February 9, 2024: Amazon Kinesis Data Firehose has been renamed to Amazon Data Firehose. Read the AWS What’s New post to learn more.

It’s common to store the logs generated by customer’s applications and services in various tools. These logs are important for compliance, audits, troubleshooting, security incident responses, meeting security policies, and many other purposes. You can perform log analysis on these logs to understand users’ application behavior and patterns to make informed decisions.

When running workloads on Amazon Web Services (AWS), you need to analyze Amazon Virtual Private Cloud (Amazon VPC) Flow Logs to track the IP traffic going to and from the network interfaces for the workloads in their VPC. Analyzing VPC flow logs helps you understand how your applications are communicating over the VPC network and acts as a main source of information to the network in your VPC.

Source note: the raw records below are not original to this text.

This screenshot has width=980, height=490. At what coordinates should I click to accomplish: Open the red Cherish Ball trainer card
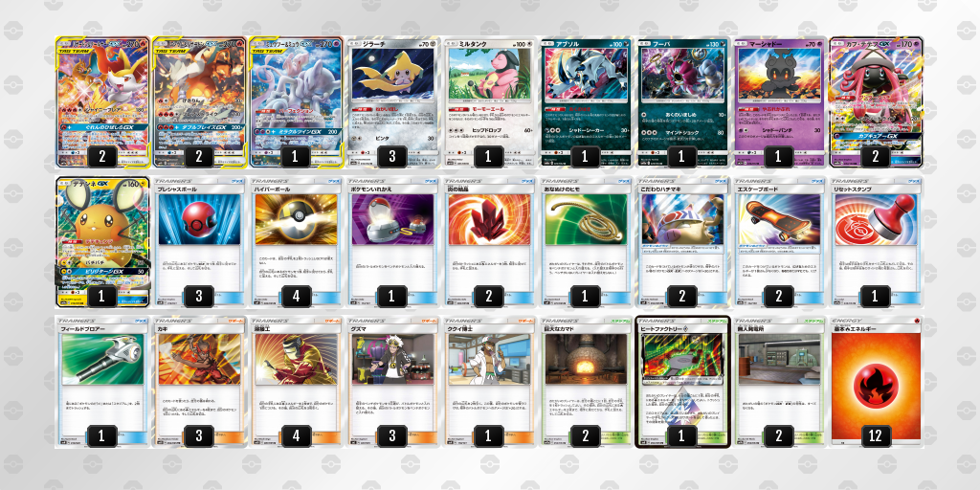[x=199, y=242]
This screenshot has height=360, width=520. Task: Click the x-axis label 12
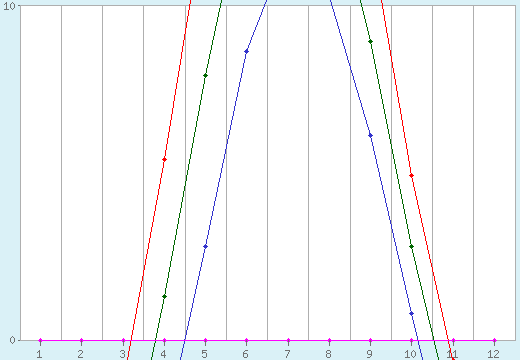(493, 354)
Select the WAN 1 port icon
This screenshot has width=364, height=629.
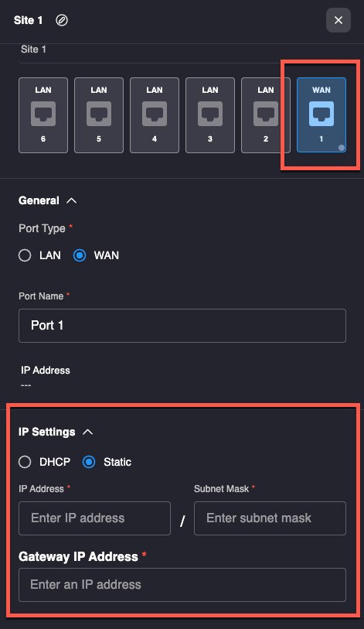tap(321, 115)
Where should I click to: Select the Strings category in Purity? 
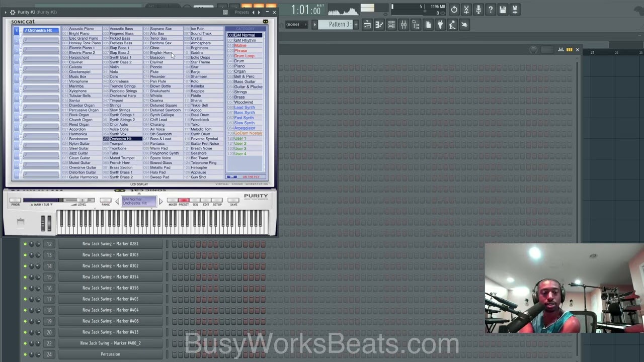(240, 92)
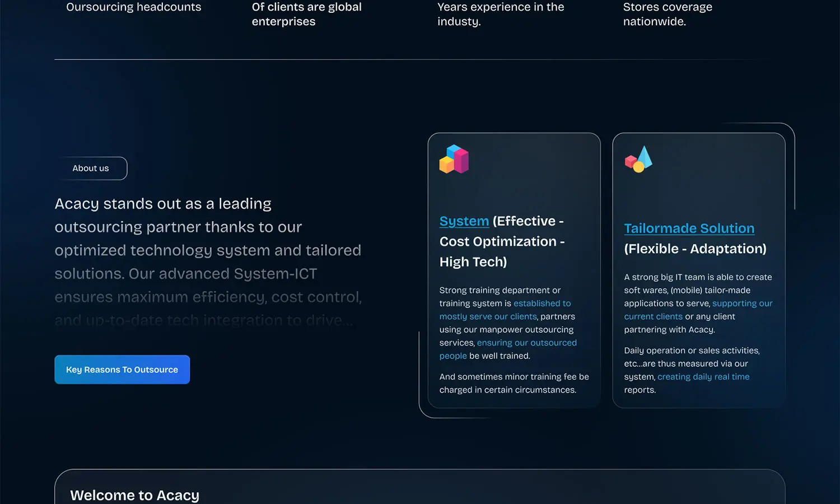Click the colorful cubes icon on System card
Screen dimensions: 840x504
tap(454, 158)
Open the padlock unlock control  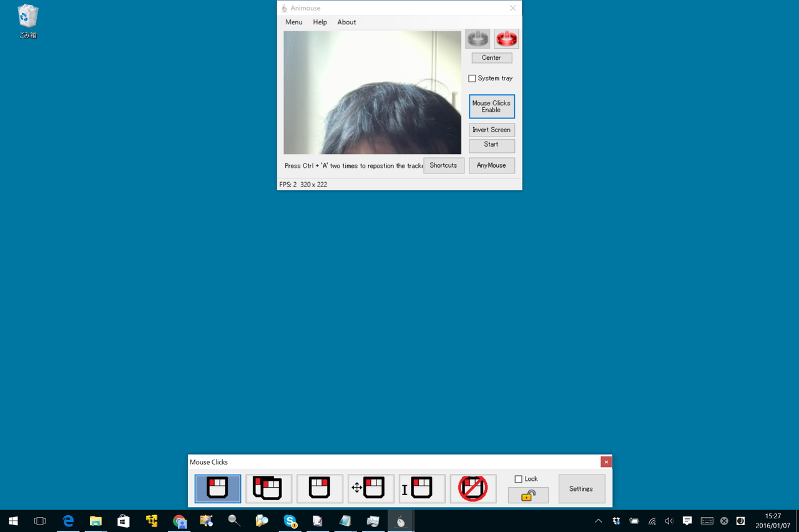[x=527, y=495]
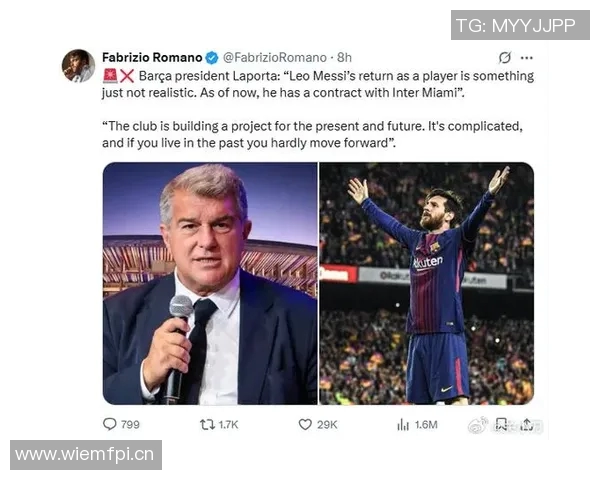Click the Grok icon beside the timestamp
This screenshot has height=480, width=600.
(505, 58)
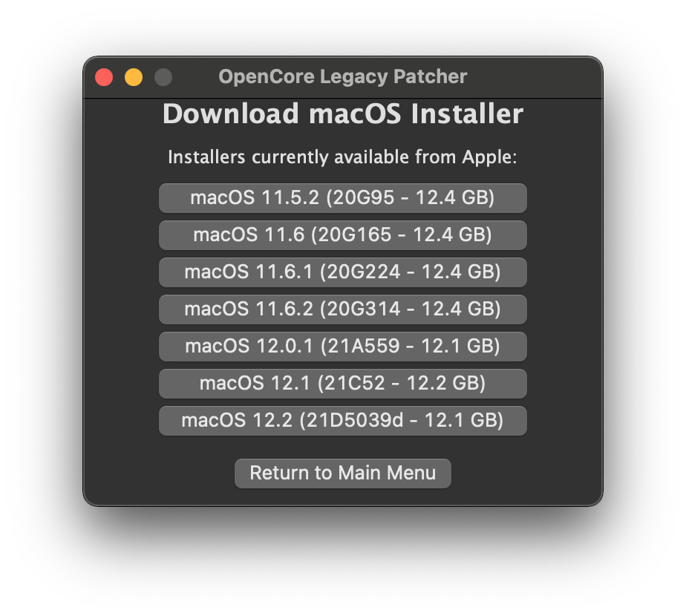Screen dimensions: 686x616
Task: Pick the second Big Sur installer button
Action: tap(342, 235)
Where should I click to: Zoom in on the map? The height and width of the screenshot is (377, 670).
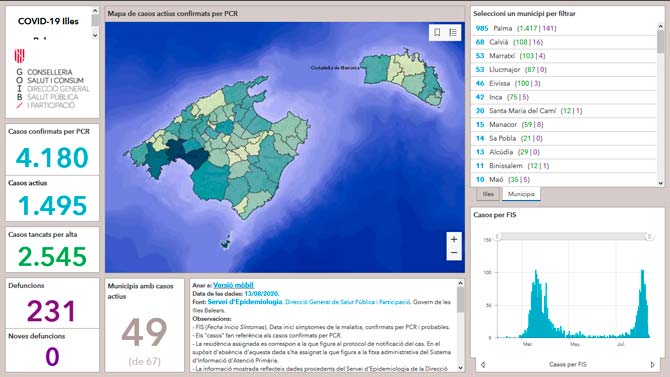[x=454, y=239]
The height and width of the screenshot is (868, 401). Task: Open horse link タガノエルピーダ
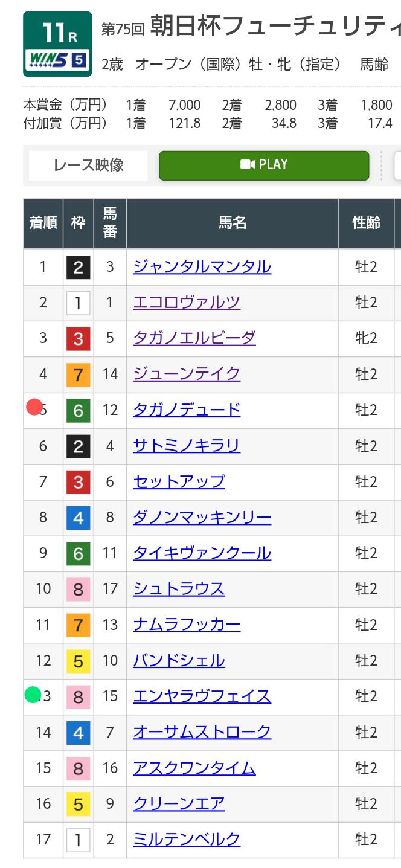coord(194,338)
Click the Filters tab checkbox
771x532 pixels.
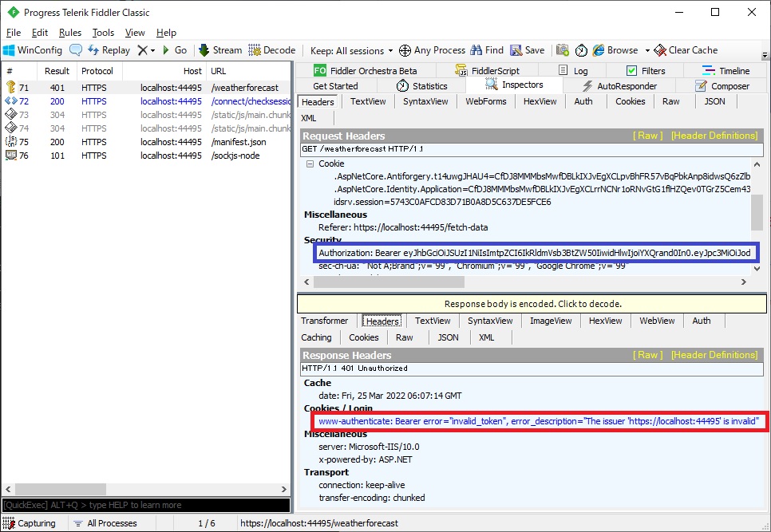[632, 71]
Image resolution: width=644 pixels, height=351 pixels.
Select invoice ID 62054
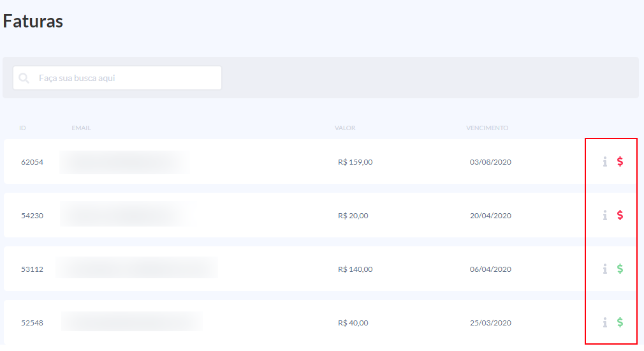tap(32, 162)
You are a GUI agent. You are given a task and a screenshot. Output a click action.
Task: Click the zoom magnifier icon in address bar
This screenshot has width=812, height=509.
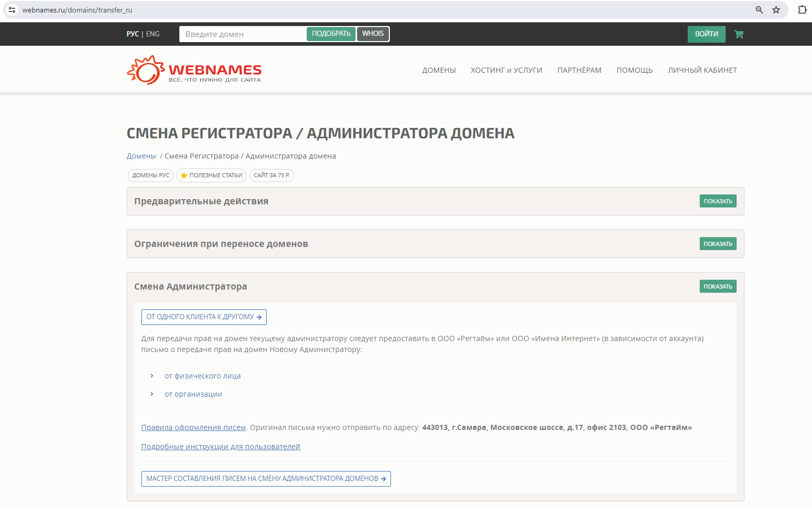coord(759,10)
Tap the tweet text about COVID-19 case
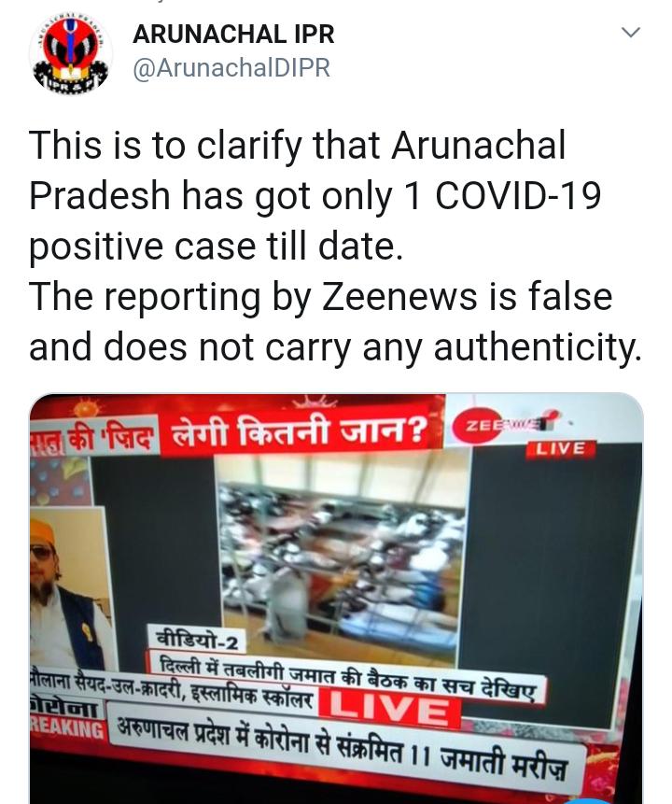Screen dimensions: 672x804 [336, 247]
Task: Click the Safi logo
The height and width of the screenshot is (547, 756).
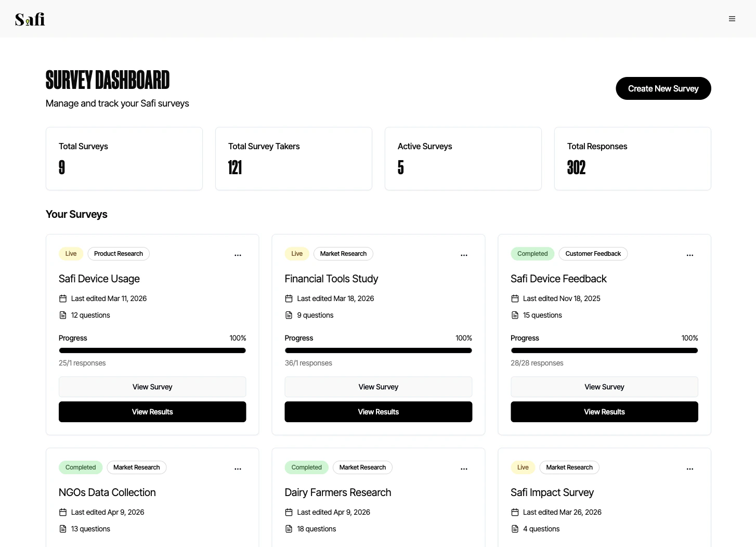Action: [29, 19]
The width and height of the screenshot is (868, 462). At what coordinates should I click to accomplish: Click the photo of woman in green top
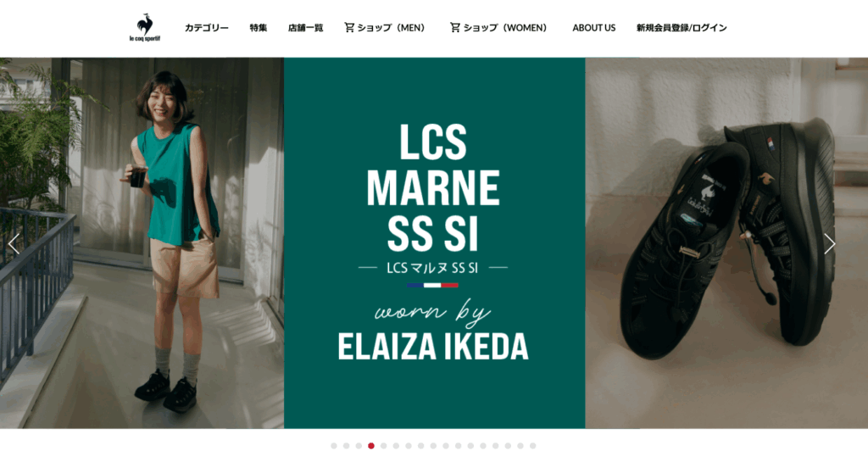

You can easily deliver data to supported destinations using the Amazon Kinesis Data Firehose integration with VPC flow logs. Kinesis Data Firehose is a fully managed service for delivering near-real-time streaming data to various destinations for storage and performing near-real-time analytics. With its extensible data transformation capabilities, you can also streamline log processing and log delivery pipelines into a single Kinesis Data Firehose delivery stream. You can perform analytics on VPC flow logs delivered from your VPC using the Kinesis Data Firehose integration with Datadog as a destination.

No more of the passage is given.